Fig. 5 Cellular uptake of siFOXO4-NT in CSE-induced senescent HFL-1 cells. HFL-1 cells were pre-treated with 2.5% CSE for 7 d. (A) Representative images of the intracellular distribution of 100 nM siFOXO4-NT-Cy5 in senescent HFL-1 cells at the indicated incubation times. Red: siFOXO4-NT-Cy5; Blue: nuclei. Scale bar = 40 μm. (B) Representative images of the cellular uptake of siFOXO4-NT-Cy5 with various doses by senescent HFL-1 cells after 12 h incubation. Red: siFOXO4-NT-Cy5; Blue: nuclei. Scale bar = 40 μm. (C) FACS analysis of the cellular uptake of siFOXO4-NT-Cy5 with various doses by senescent HFL-1 cells after 12 h incubation. (D) FACS analysis of the cellular uptake of 100 nM siFOXO4-NT-Cy5 after 6 h incubation with no inhibitor, LY294002, chlorpromazine, nystatin, and siFOXO4-NT-Cy5 at 4 °C, and blank. *, P < 0.05; **, P < 0.01; ***, P < 0.001.

Subsequently, the effect of siFOXO4-NT on FOXO4 expression in CSE-induced senescent HFL-1 cells was evaluated. Both naked FOXO4 siRNA and siFOXO4-NT were able to reduce the expression level of FOXO4, with siFOXO4-NT showing a greater effectiveness than naked FOXO4 siRNA (Fig. 6A and B). As expected, it was also observed that FOXO4 expression decreased with increasing siFOXO4-NT incubation time (Fig. 6C and D) and concentration (Fig. 6E and F).

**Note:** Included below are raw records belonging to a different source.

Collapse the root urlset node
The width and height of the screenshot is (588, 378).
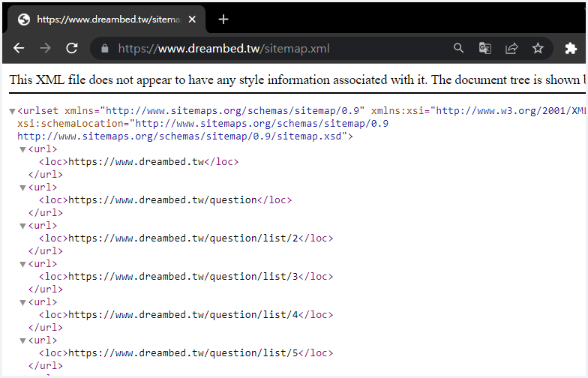(x=12, y=111)
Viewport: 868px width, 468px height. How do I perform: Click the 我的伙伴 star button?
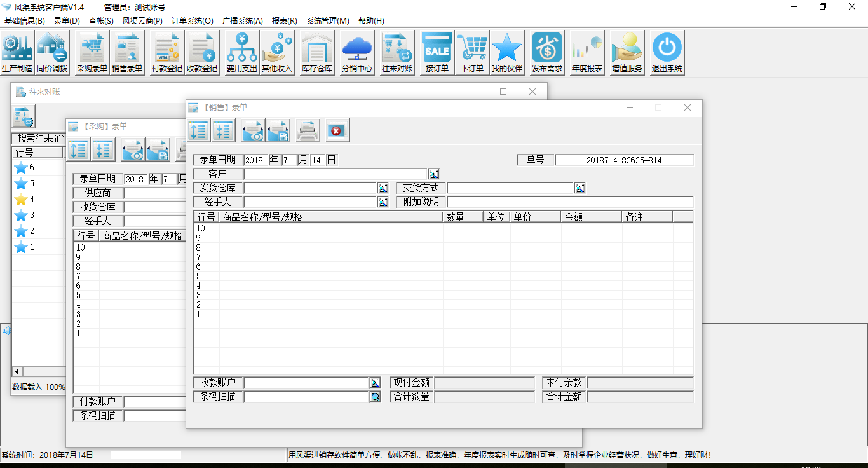pyautogui.click(x=506, y=52)
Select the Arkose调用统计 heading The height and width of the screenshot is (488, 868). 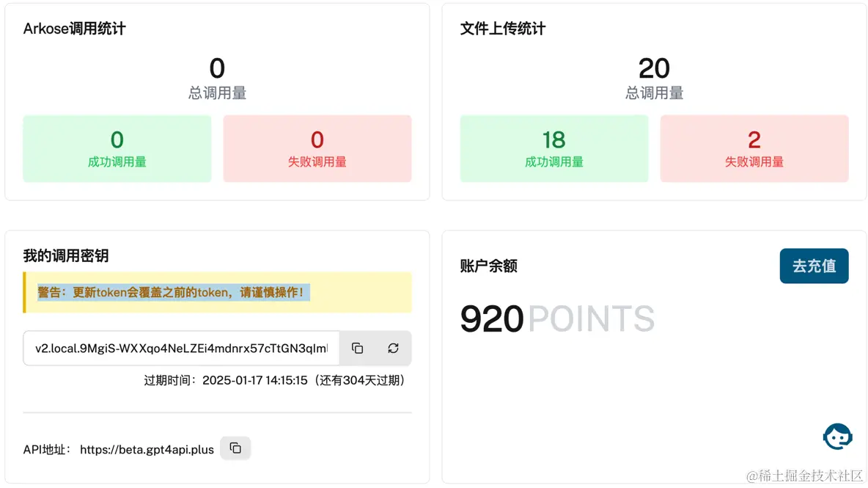[x=75, y=29]
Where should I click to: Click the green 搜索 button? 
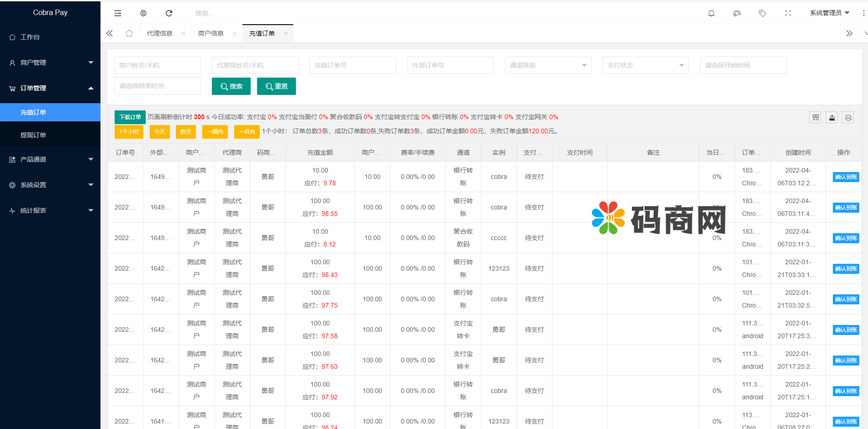[x=231, y=86]
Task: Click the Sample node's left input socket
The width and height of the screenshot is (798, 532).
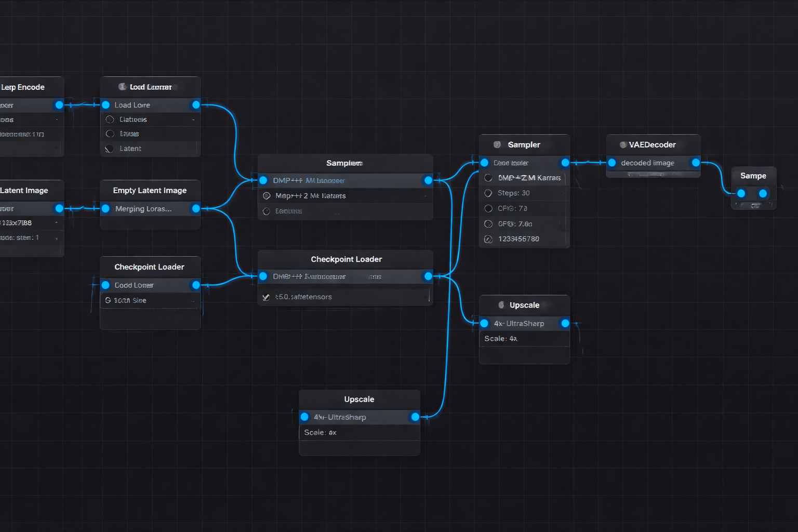Action: point(740,193)
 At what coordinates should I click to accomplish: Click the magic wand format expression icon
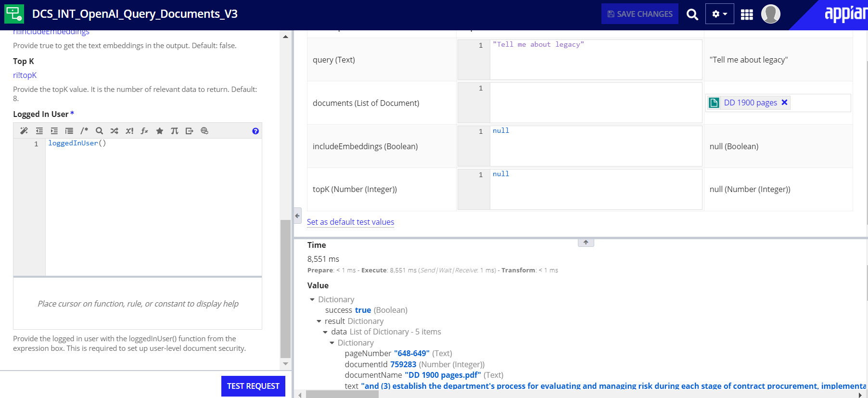coord(24,131)
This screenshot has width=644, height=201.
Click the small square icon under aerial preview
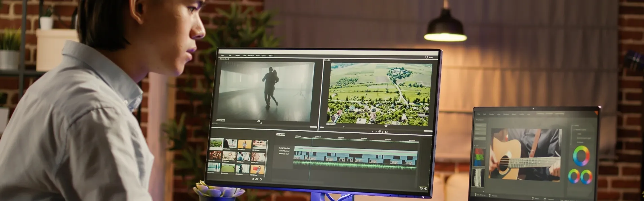[x=376, y=132]
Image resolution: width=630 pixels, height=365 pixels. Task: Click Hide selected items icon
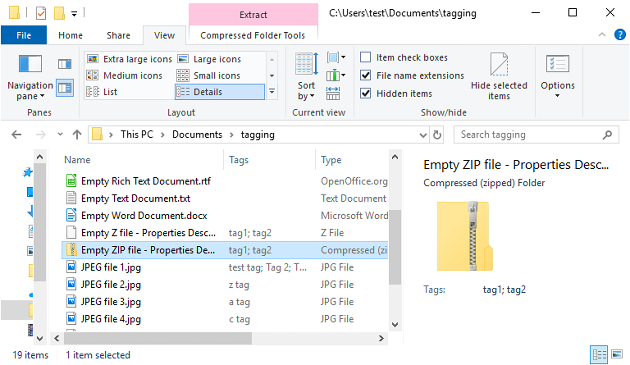(499, 76)
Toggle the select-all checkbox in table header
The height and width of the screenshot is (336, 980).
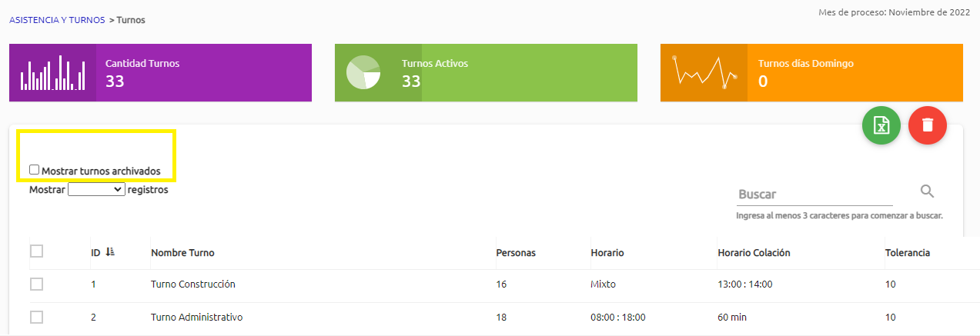pos(36,251)
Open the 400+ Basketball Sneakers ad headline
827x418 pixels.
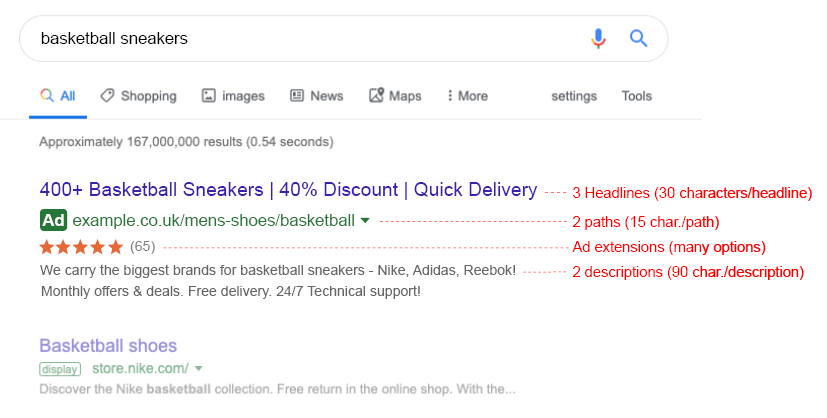pyautogui.click(x=289, y=190)
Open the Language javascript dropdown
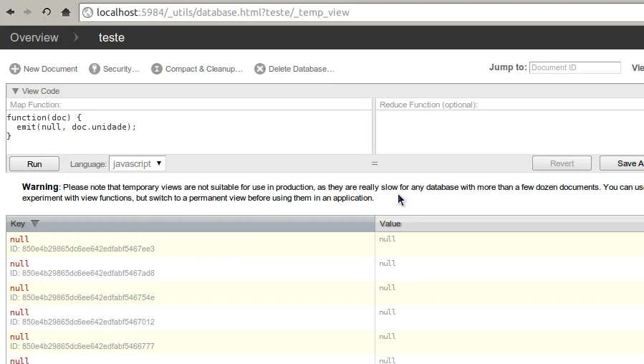This screenshot has width=644, height=364. point(137,163)
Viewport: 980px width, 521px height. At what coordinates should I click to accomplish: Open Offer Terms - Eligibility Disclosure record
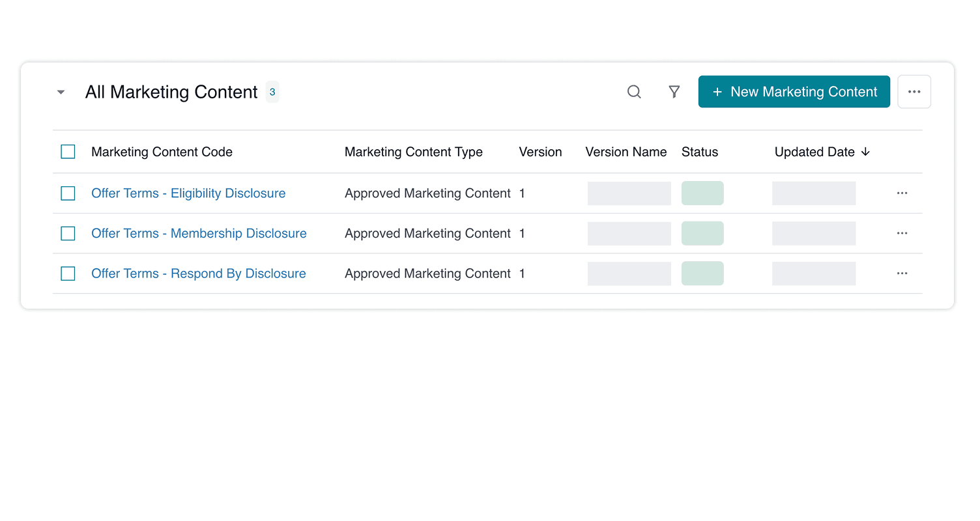pyautogui.click(x=188, y=193)
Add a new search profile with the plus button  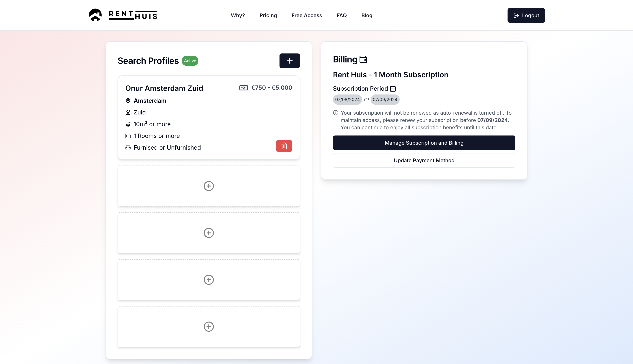[x=290, y=61]
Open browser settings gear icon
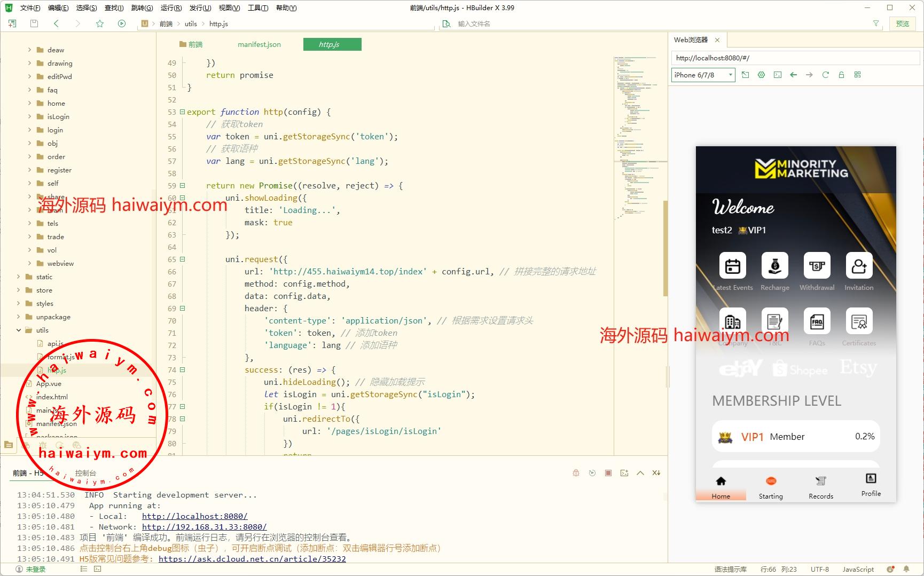 [x=762, y=75]
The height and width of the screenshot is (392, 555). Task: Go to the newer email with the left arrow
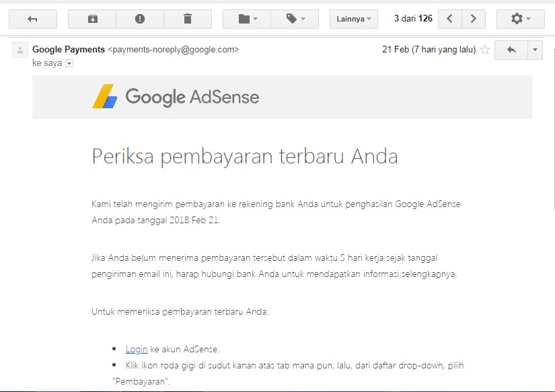pyautogui.click(x=449, y=19)
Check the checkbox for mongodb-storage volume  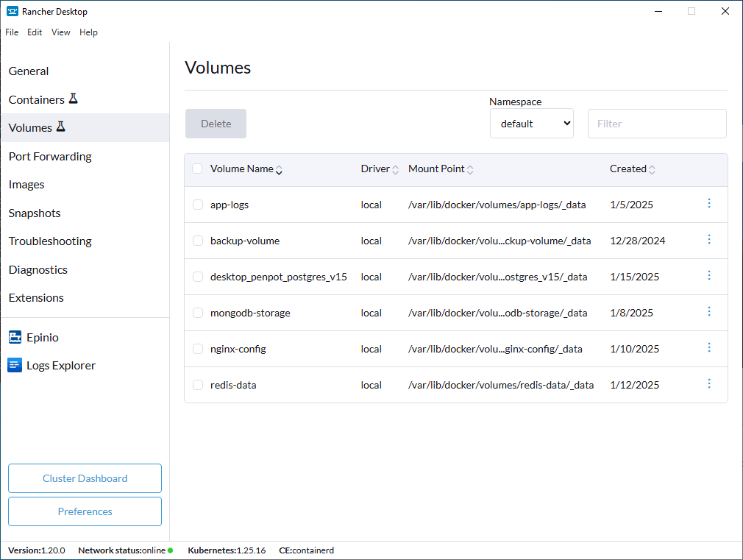[197, 312]
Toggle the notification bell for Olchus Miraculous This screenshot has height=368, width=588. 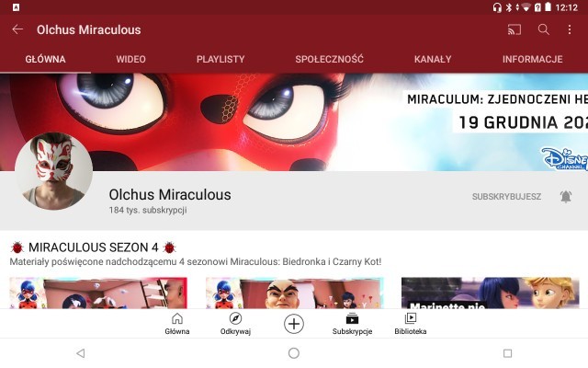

Fig. 6 The effect of siFOXO4-NT on CSE-induced senescent HFL-1 cells. HFL-1 cells were pre-treated with 2.5% CSE for 7 d. (A) qPCR analysis of the expression of FOXO4 mRNA. CSE-induced senescent HFL-1 cells were incubated with negative control siRNA (NC), 16.7 nM DNA nanotube, 100 nM FOXO4 siRNA, and 100 nM siFOXO4-NT for 24 h, respectively. (B) Western blot analysis of the expression of FOXO4 protein. CSE-induced senescent HFL-1 cells were incubated with NC, 16.7 nM DNA nanotube, 100 nM FOXO4 siRNA, and 100 nM siFOXO4-NT for 36 h, respectively. (C) and (D) qPCR and western blot analysis of the FOXO4 mRNA and protein expression after senescent HFL-1 cells were incubated with 100 nM siFOXO4-NT at various incubation time points. (E) and (F) qPCR and western blot analysis of the FOXO4 mRNA and protein expression after CSE-induced senescent HFL-1 cells were incubated with various doses of siFOXO4-NT for 24 h or 36 h. *, P < 0.05; **, P < 0.01; ***, P < 0.001.

Taken together, these results confirm that siFOXO4-NT can be efficiently endocytosed by CSE-induced senescent HFL-1 cells mainly through a clathrin-dependent pathway, leading to the intracellular delivery of siRNA and subsequent silencing of FOXO4 expression.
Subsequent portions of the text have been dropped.